- **Request**
Extract every line of the records below that contains the string "icon".

- **Dataset content**
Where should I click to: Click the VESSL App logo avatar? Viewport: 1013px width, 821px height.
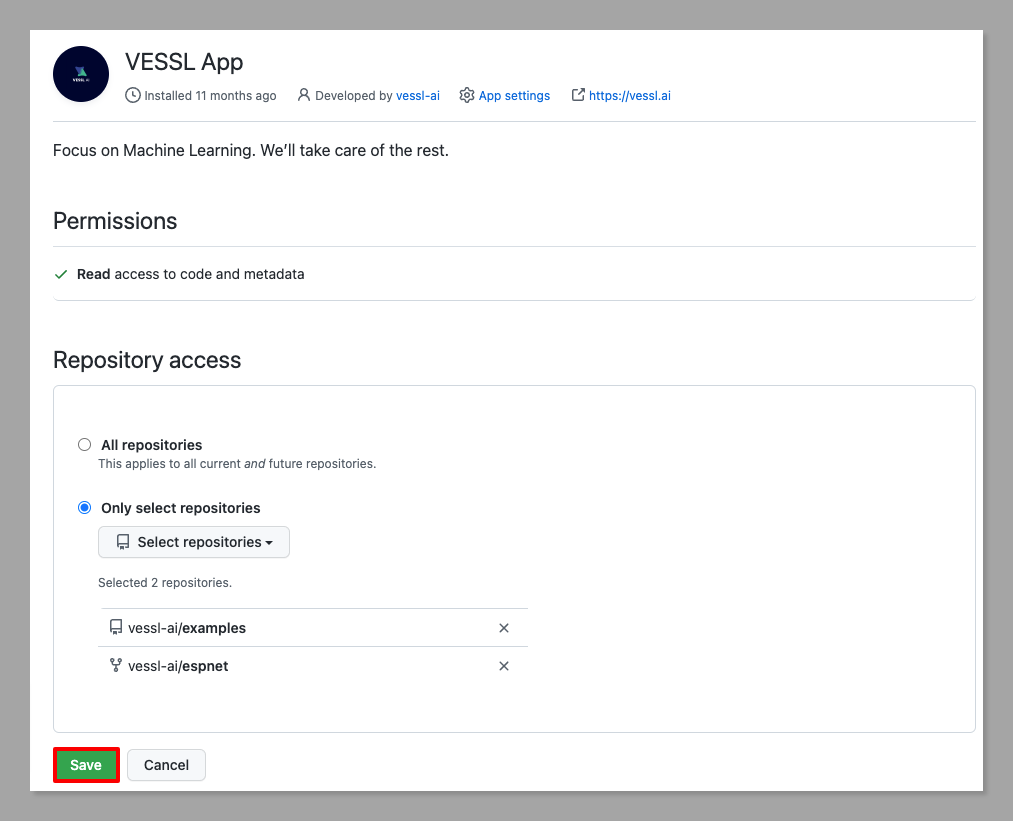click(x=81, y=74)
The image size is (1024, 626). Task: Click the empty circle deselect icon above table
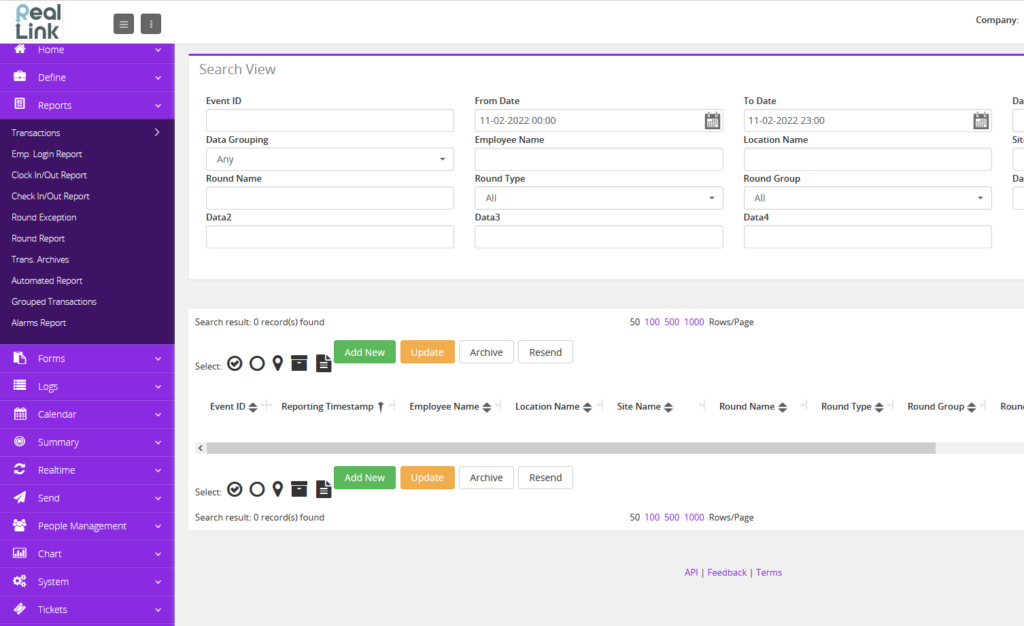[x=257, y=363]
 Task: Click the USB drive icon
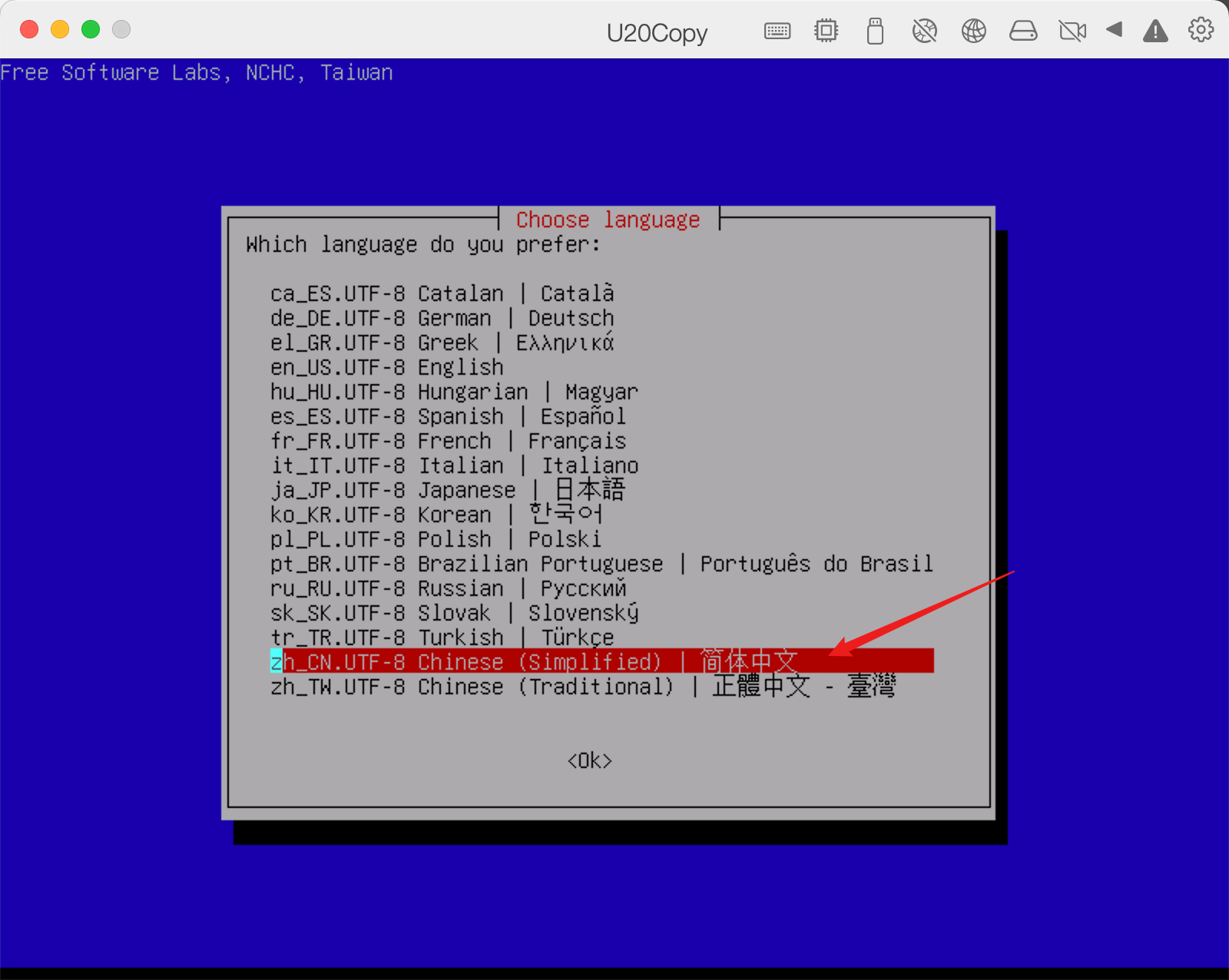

- **The response**
The image size is (1024, 626). Task: Click the empty circle deselect icon above table
 Task: Click the USB drive icon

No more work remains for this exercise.